→ **What you need to do**
1) Print the passage of the news report about the street vendor's arrest from "RANCHO CUCAMONGA >>" down to "Rancho Cucamonga station.", word for word.
2) Decide whether each statement agrees with the news report about the street vendor's arrest, answering yes or no and quoting the words of the report that settle it: (a) Rios was selling corn at Old Town Park when she was stopped. (b) The stop marked the third time Rios had received a citation. (c) Wood interviewed Rios while she was still held at West Valley Detention Center.
3) Write the next part of the news report about the street vendor's arrest, picking up after its final sentence.

RANCHO CUCAMONGA >> Immigration advocates are concerned a mother of four is facing deportation after she was arrested for having multiple street vending citations.

Marcelina Rios of Ontario was selling corn at Old Town Park Oct. 13 around 2 p.m. when a San Bernardino County Sheriff’s deputy and Rancho Cucamonga park ranger stopped her, said Deputy Jacob Bailey, spokesman for the Rancho Cucamonga station.

Bailey said the deputy, assigned to “solution-oriented policing” and is in charge of business licensing, contacted Rios about operating without the proper paperwork. That marked the fourth time Rios had received a citation and according to the city’s municipal code made it a misdemeanor offense, he said.

She was booked into West Valley Detention Center in Rancho Cucamonga and was released after midnight, said Benjamin Wood, an activist and a staff member with the Pomona Economic Opportunity Center. The center is also referred to as the Pomona Day Labor Center.

“When she came out of jail, there was two ICE agents waiting for her,” he said.

Wood said he was alerted of the incident by a close friend of Rios. He interviewed her Oct. 16, and by then she had been transferred to the Santa Ana City Jail which houses immigration detainees.

→ **Supplied data**
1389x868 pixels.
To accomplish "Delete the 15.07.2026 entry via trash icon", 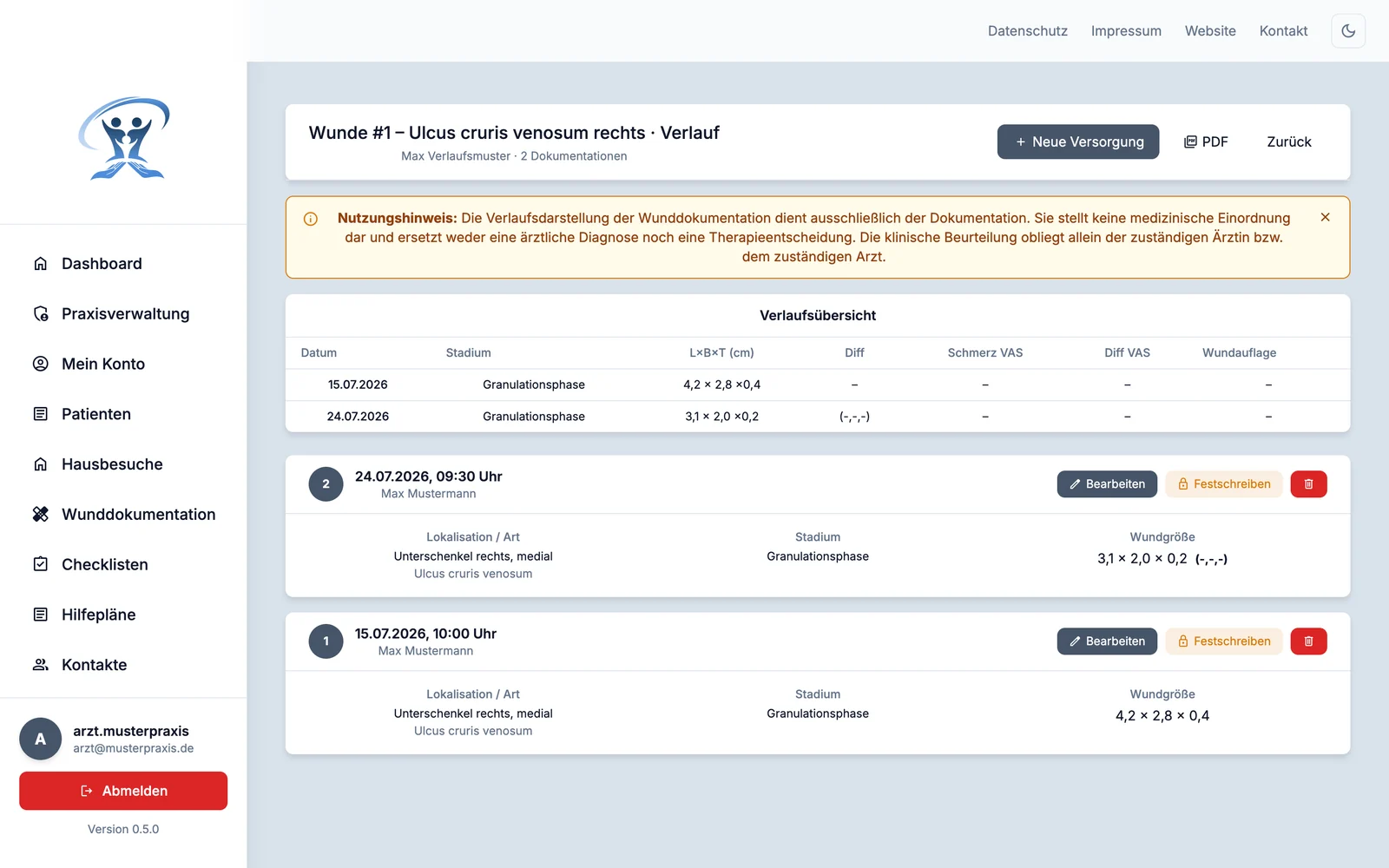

→ **Results**
1)
RANCHO CUCAMONGA >> Immigration advocates are concerned a mother of four is facing deportation after she was arrested for having multiple street vending citations.

Marcelina Rios of Ontario was selling corn at Old Town Park Oct. 13 around 2 p.m. when a San Bernardino County Sheriff’s deputy and Rancho Cucamonga park ranger stopped her, said Deputy Jacob Bailey, spokesman for the Rancho Cucamonga station.

2)
(a) Yes: "Marcelina Rios of Ontario was selling corn at Old Town Park Oct. 13 around 2 p.m."
(b) No: "That marked the fourth time Rios had received a citation"
(c) No: "He interviewed her Oct. 16, and by then she had been transferred to the Santa Ana City Jail which houses immigration detainees."

3)
After being detained by agents, Rios was taken to ICE’s field office in San Bernardino and then to the jail in Santa Ana, he said. She has since been transferred to the Adelanto Detention Facility, Wood added.

“The fear is this is either a new tactic or a trend that’s coming on,” he said. “Street vending is part of a battleground right now, they’re visible and they’re vulnerable out in the streets and we’re definitely concerned.”

If officials were concerned about health standards, Wood asked why Rancho Cucamonga and other cities in the county don’t focus on achieving compliance rather than enforcement. The city could look at whether its licensing fees are too high or solutions that will ensure street vendors get their business licenses.

Instead, this pushes more individuals into the “underground economy,” he said.

In this case, it has also separated Rios from her children, who are all U.S. citizens and one who is severely disabled, Wood said.

“She was definitely very worried about her 17-year-old daughter who counts on her mom for pretty much everything having to do with her care,” he said.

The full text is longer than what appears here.